Jedna z takich modyfikacji dotyczy uzyskiwania statusu osoby bezrobotnej przez rolników. Ustawa z 2 kwietnia 2004 r. o promocji zatrudnienia i instytucjach rynku pracy (t.j. Dz.U. z 2024 r. poz. 475 ze zm.) przewiduje, że mogą oni się zarejestrować w PUP, o ile posiadają gospodarstwo rolne o powierzchni, która nie przekracza 2 ha przeliczeniowych. Natomiast w projekcie nowej ustawy, która ma ją zastąpić, tego ograniczenia nie ma. To oznacza, że rolnik będzie mógł otrzymać status osoby bezrobotnej bez względu na wielkość gospodarstwa, ale pod warunkiem, że nie ma stałego źródła dochodu (pod tym pojęciem rozumiane jest m.in. uzyskiwanie miesięcznego przychodu w wysokości przekraczającej połowę najniższej pensji). Kolejną nowością jest dodanie przepisów, które wykluczają zarejestrowane w PUP jako osoby bezrobotne wspólników, członków zarządu i rad nadzorczych spółek prawa handlowego.
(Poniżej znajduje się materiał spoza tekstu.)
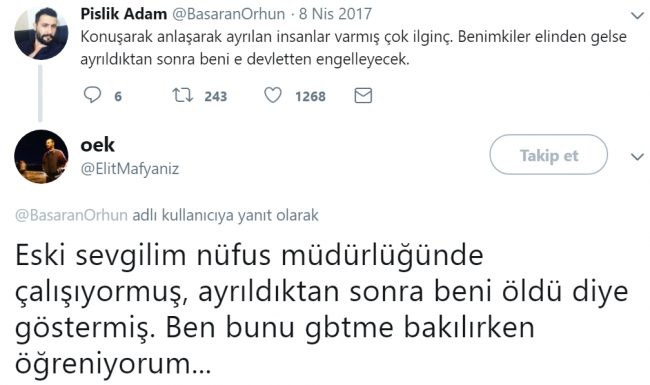Open the Pislik Adam display name
The image size is (650, 385).
pos(124,14)
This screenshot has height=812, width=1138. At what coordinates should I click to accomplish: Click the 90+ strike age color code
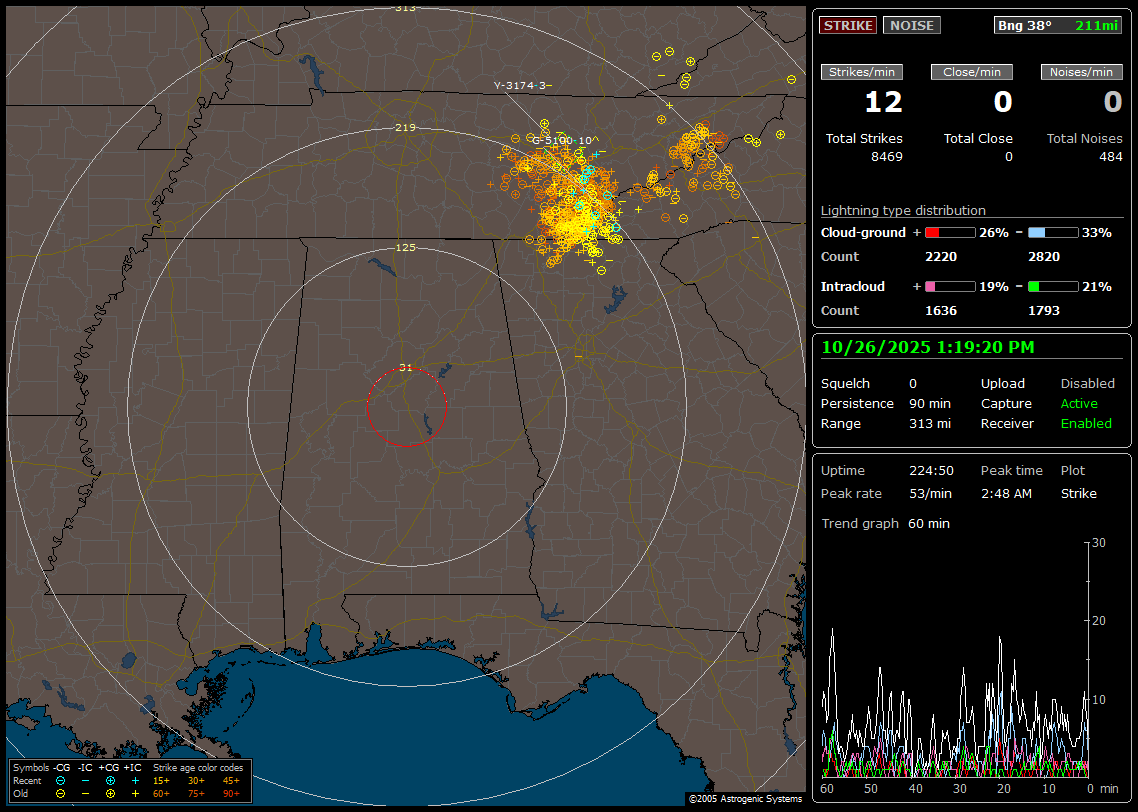tap(231, 793)
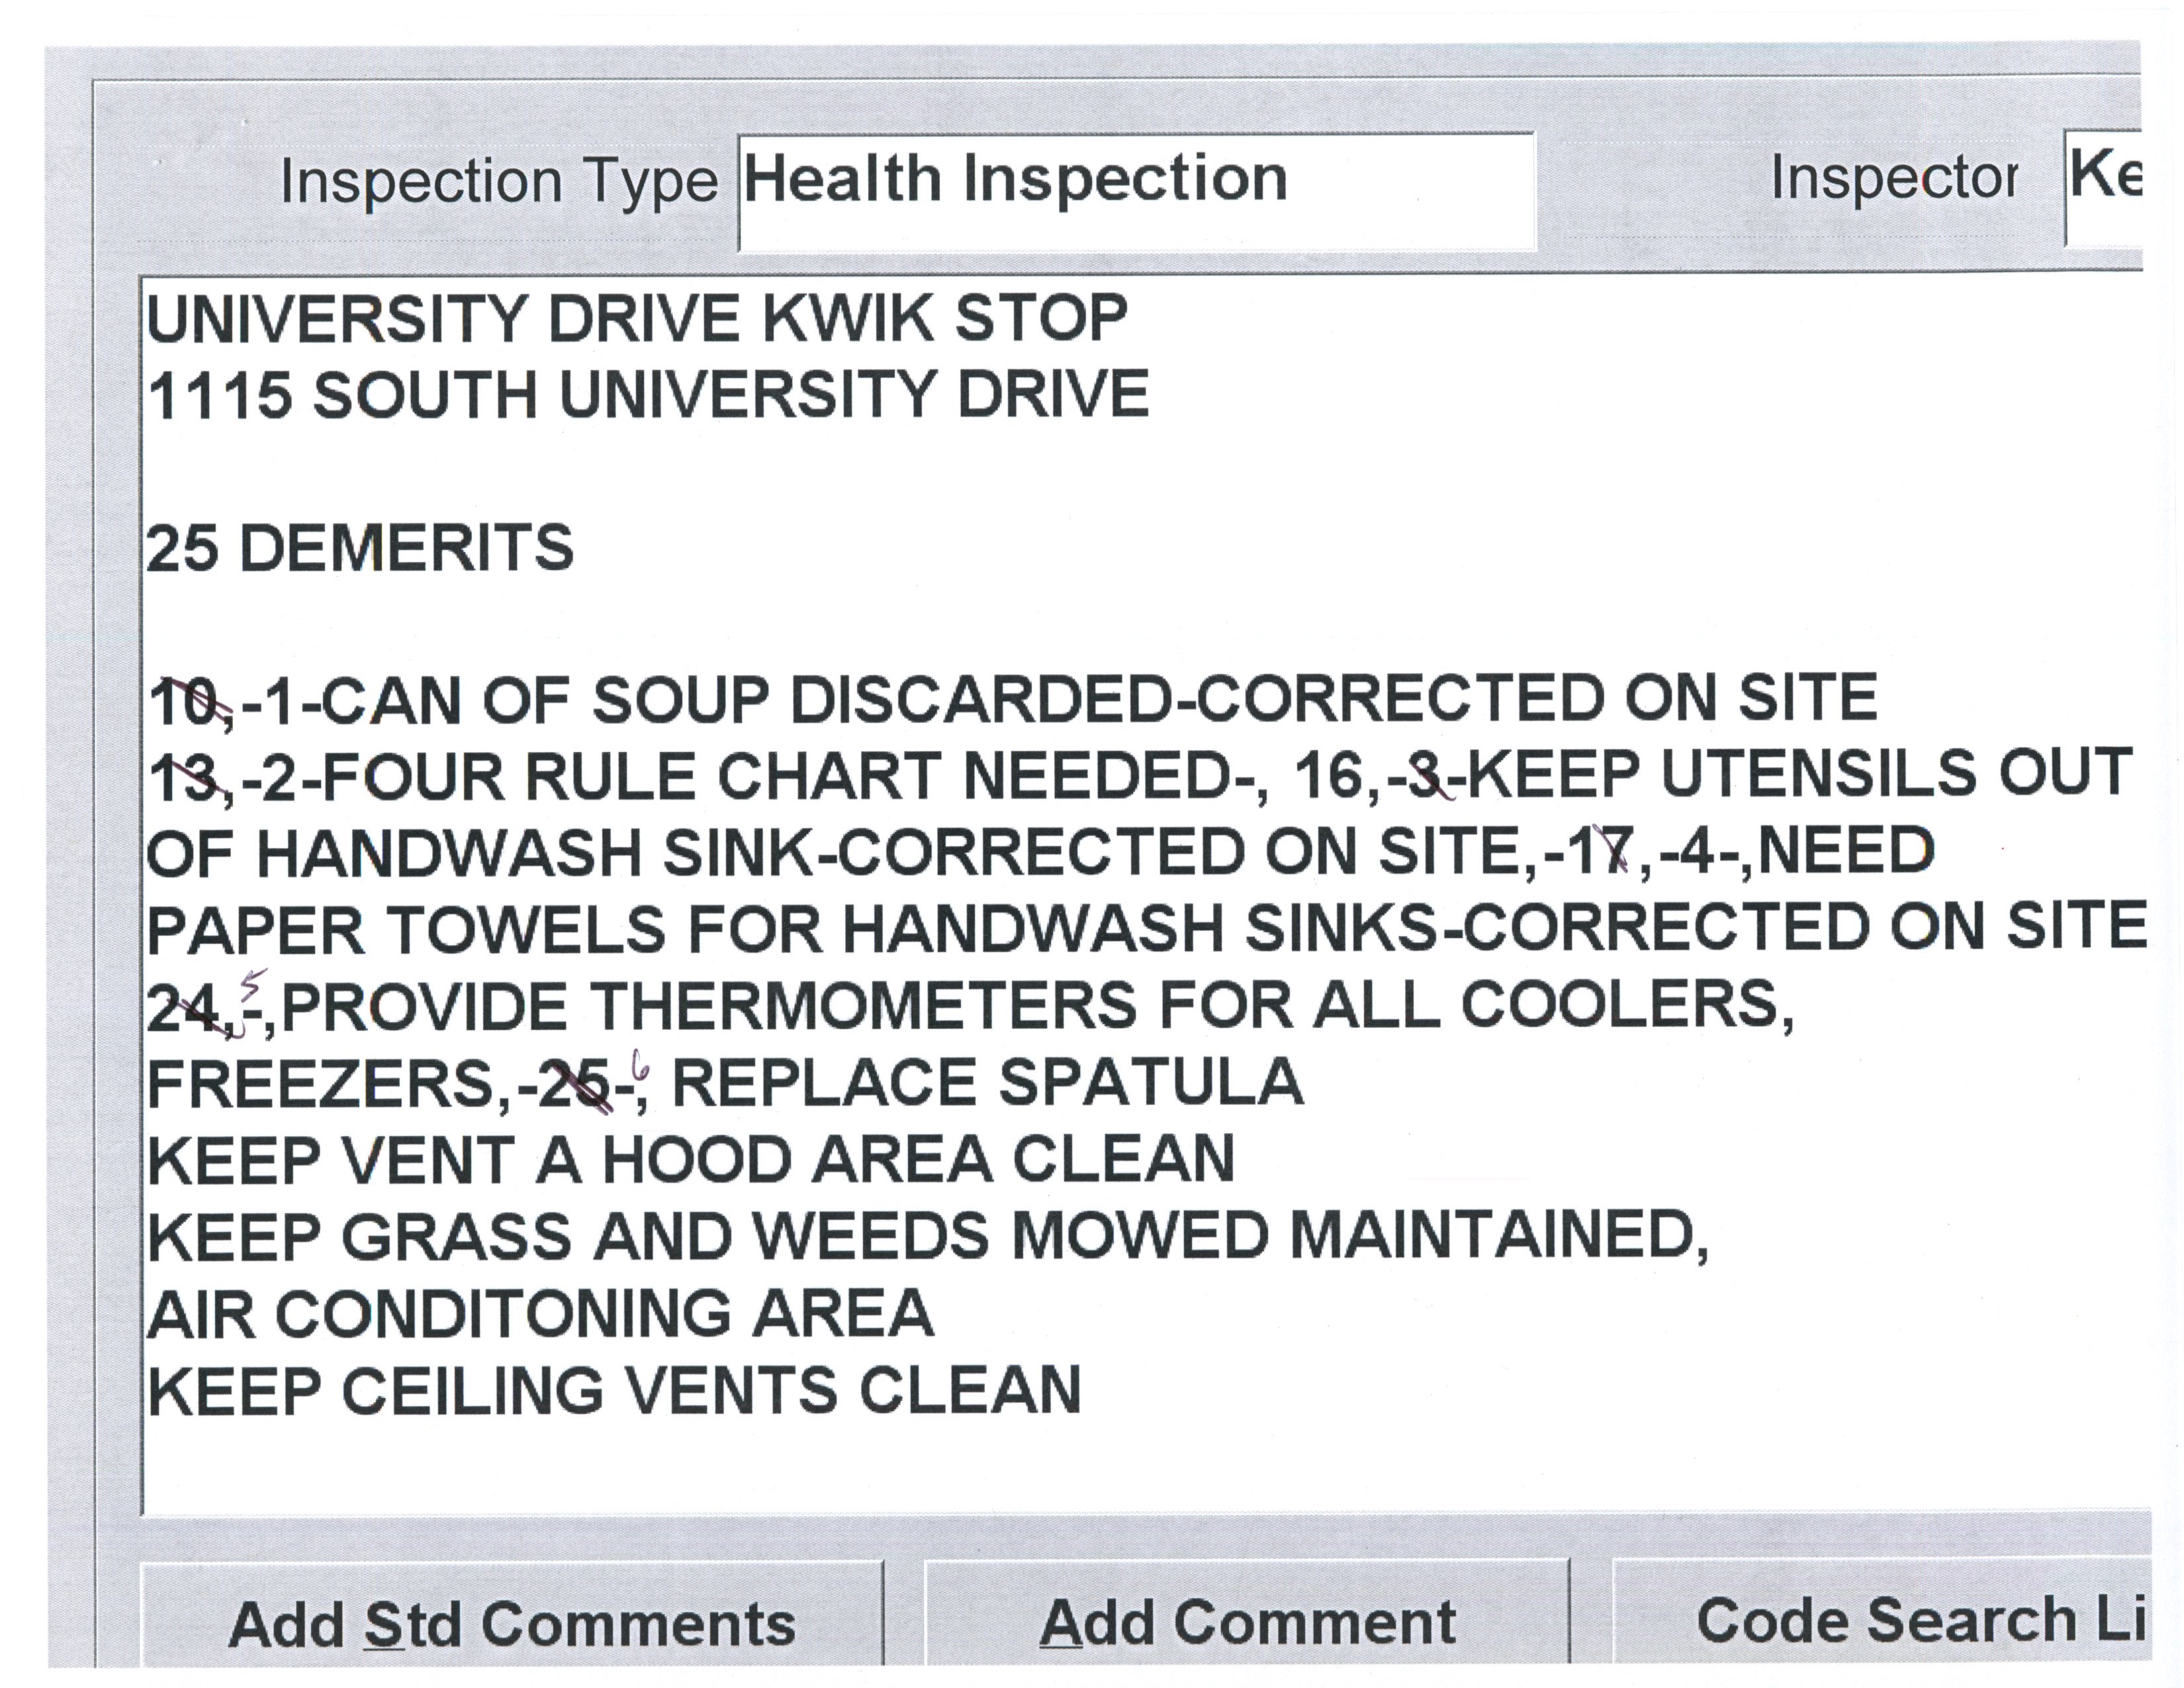The height and width of the screenshot is (1688, 2184).
Task: Click the Add Std Comments button
Action: pos(511,1622)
– Kwestia ta nie jest teraz uregulowana w przepisach i budzi wątpliwości. Mieliśmy przypadki, gdy zgłaszał się do nas np. członek zarządu, który deklarował, że nie osiąga żadnego dochodu z tego tytułu. Odmawialiśmy zarejestrowania go jako osoby bezrobotnej, ale wojewoda nasze decyzje uchylał – mówi Tomasz Zawiszewski, dyrektor PUP w Bydgoszczy.
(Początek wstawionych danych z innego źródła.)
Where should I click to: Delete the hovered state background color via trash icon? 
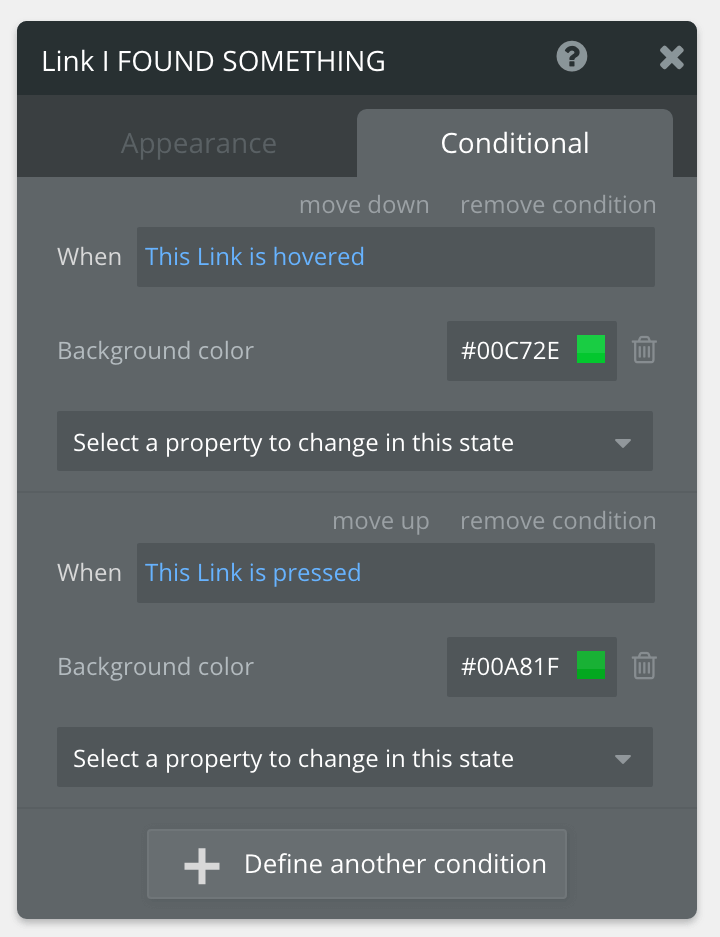(644, 350)
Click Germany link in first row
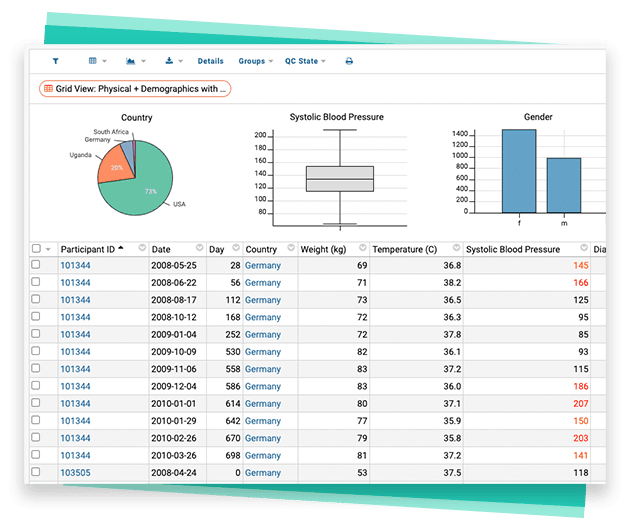 point(262,266)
Co istotne, zgodnie z projektem ustawy status osoby bezrobotnej będzie nadawany na trzy lata. W tym czasie pracownicy PUP będą podejmowali działania mające na celu jej powrót na rynek pracy. Jeśli zaś nie uda się do tego doprowadzić, to po upływie wspomnianego okresu taka osoba będzie tracić status na 90 dni (ale potem będzie mogła ponownie się zarejestrować w urzędzie).

Unikanie pracy

Resort rodziny postanowił też zaproponować zmiany w zakresie okoliczności, których wystąpienie skutkuje pozbawieniem statusu osoby bezrobotnej. Artykuł 33 ustawy o promocji zatrudnienia wskazuje, że następuje to m.in. wtedy, gdy bezrobotny odmówi bez uzasadnionej przyczyny przyjęcia propozycji pracy lub innej formy pomocy, np. udziału w stażu czy szkoleniu. W projekcie nowej ustawy takiej sankcji co do zasady nie ma, z wyjątkiem przypadku odmowy podjęcia prac społecznie użytecznych.
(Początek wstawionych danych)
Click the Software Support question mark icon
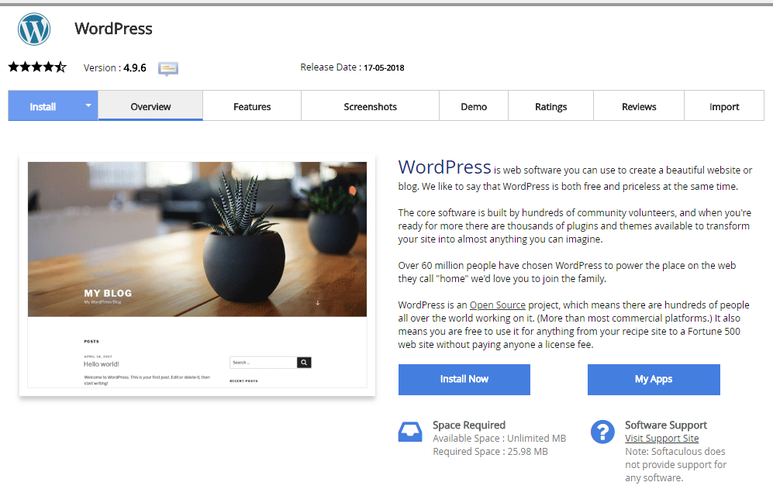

Zgodnie z projektem ustawy status osoby bezrobotnej będzie nadawany na trzy lata. W tym czasie pracownicy PUP będą podejmowali działania aktywizujące

– Duża część osób, które rejestrują się jako bezrobotne, robi to tylko dla ubezpieczenia zdrowotnego i pracuje w szarej strefie albo po to, żeby korzystać z świadczeń pomocy społecznej. Takie osoby już teraz na wszelkie sposoby unikają podejmowania proponowanego przez nas zatrudnienia, a w sytuacji, gdy nie będą im za to grozić żadne konsekwencje, będzie to dla nich jeszcze łatwiejsze – uważa Tomasz Zawiszewski.

Tomasz Wróbel, dyrektor PUP w Nysie, dodaje, że podstawowym zadaniem urzędu jest pomoc w znalezieniu pracy, a brak sankcji za odmowę przyjęcia jej oferty będzie utrudniał jego realizację.

– Przedstawienie osobie bezrobotnej propozycji zatrudnienia daje możliwość sprawdzenia, czy jest ona faktycznie gotowa do podjęcia pracy, zwłaszcza że nie wysyłamy jej do jakiejkolwiek pracy, bo oferta jest dopasowana do jej kwalifikacji i kompetencji – podkreśla Monika Fedorczuk, dyrektor UP w Warszawie.

Dodaje, że gdy będzie można bez żadnego powodu odmówić przyjęcia propozycji pracy,, możemy się też spodziewać zwiększenia liczby osób zarejestrowanych jako bezrobotne.

Mniej biurokracji

Posiadanie statusu osoby bezrobotnej wiąże się z tym, że pracownik urzędu pracy opracowuje indywidualny plan działania (IPD). W tym przypadku projekt nowej ustawy również wprowadza kilka zmian. Pierwsza z nich to odejście od obligatoryjności przygotowania IPD dla każdej zarejestrowanej osoby. Zgodnie z nowymi przepisami będzie on obowiązkowy dla osób, które są poniżej 30. roku życia, długotrwale bezrobotnych oraz zarejestrowanych przez okres ponad 90 dni.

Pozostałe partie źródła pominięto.